▶ _Problems to solve_
• 1. In the passage on Buckley, Moynihan, and Galbraith, what did Mary McGrory call Galbraith?
• 2. Decide whether each statement agrees with the passage on Buckley, Moynihan, and Galbraith: (a) Galbraith agreed with Moynihan that on Vietnam liberals had to remain in the loyal opposition. (b) The passage calls Galbraith an Irishman-turned-aristocrat. (c) According to the passage, Moynihan comes out on top only when his own party holds power.
• 3. Return everything in the passage on Buckley, Moynihan, and Galbraith from "Admittedly there are" down to "of ritualistic obeisance.".

▶ _Reading text_
────────────────

Admittedly there are differences of style, of traditional rhetoric,
of ethnic roots, and especially, different persons and institutions
each of these thinkers will salute on days of ritualistic obeisance.
But the substance is all too similar. While Galbraith, for example,
may twit and needle the Pentagon about this overseas adventure or
that bloated budget, he did agree with Moynihan that on Vietnam
liberals had to remain in the loyal opposition.

When it comes
to Buckley, Moynihan, and Galbraith, even the differences of style
and rhetoric begin to disappear. Each is the alleged wit, the aging
Peck’s Bad Boy, of his respective ideological camp. Each titillates
his audience with a seeming audacity and irreverence that serve
only as a cloak for the prejudices both of the establishment and
of the constituencies for whose benefit these gentlemen go into
their respective acts.

While Galbraith
is the WASP ironist, the tall, distinguished chap whom Mary McGrory,
in her repellently gushing way, has called “the Rex Harrison” of
American politics, Buckley and Moynihan are two peas in a pod. Each
is an Irishman-turned-aristocrat, the sort of man whom Irish-Americans
used to call “castle Irish.” Each uses his wit and learning as a
cover for the verbal mugging of anyone who gets in his way. Each
is a supreme exhibitionist, always center stage, always filled with
fustian and bravado, playing to the peanut gallery as well as to
his peers, and trumpeting his own righteousness and moral heroism.
To each man, the principles he champions pale before the aggrandizement
of self that makes by far the more lasting impression. In short,
two politicians perfectly suited to the age of television.

In Daniel Patrick
Moynihan, however, the folding of the ideological spectrum into
the center of power, the subordination of principle to self, has
reached its apogee. Whoever the President, whatever the party in
power, Moynihan always manages to land on his feet, and on top.

────────────────

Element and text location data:
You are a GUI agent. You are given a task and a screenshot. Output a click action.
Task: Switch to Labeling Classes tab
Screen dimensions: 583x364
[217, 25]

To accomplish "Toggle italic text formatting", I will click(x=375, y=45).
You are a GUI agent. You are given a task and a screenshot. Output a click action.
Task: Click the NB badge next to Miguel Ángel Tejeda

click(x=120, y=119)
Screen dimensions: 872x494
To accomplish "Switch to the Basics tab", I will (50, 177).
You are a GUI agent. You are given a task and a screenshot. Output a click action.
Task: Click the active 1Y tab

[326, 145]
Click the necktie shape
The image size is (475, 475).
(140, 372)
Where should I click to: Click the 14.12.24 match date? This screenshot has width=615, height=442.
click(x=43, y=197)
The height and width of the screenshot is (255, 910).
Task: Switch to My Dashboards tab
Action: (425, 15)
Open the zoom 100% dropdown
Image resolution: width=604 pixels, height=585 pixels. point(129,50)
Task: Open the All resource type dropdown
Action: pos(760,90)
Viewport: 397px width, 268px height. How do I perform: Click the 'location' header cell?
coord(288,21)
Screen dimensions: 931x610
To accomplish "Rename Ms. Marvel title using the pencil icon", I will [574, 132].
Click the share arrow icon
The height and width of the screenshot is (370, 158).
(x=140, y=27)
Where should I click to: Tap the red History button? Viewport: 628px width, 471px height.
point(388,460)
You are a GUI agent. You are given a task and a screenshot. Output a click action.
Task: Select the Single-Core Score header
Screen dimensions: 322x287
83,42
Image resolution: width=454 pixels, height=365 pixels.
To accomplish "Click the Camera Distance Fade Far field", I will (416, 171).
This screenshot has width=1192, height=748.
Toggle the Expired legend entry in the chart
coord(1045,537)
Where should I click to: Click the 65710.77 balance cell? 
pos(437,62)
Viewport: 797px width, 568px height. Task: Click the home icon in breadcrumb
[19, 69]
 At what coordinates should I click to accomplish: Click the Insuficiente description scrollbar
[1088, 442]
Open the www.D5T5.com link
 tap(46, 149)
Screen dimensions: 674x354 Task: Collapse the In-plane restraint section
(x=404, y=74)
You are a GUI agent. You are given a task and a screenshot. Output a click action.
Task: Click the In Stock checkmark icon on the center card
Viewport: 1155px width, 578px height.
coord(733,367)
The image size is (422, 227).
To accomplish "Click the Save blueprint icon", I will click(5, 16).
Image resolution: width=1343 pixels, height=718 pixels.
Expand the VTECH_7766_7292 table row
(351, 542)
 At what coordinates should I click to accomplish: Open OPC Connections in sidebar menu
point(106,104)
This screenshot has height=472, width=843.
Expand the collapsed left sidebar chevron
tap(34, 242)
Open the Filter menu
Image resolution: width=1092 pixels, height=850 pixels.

────────────────

▶ _Problem solutions_
• 1. She called him "the Rex Harrison" of American politics.

• 2.
(a) Yes: "he did agree with Moynihan that on Vietnam liberals had to remain in the loyal opposition."
(b) No: Galbraith "is the WASP ironist," while of Buckley and Moynihan the passage says, "Each is an Irishman-turned-aristocrat."
(c) No: "Whoever the President, whatever the party in power, Moynihan always manages to land on his feet, and on top."

• 3.
Admittedly there are differences of style, of traditional rhetoric,
of ethnic roots, and especially, different persons and institutions
each of these thinkers will salute on days of ritualistic obeisance.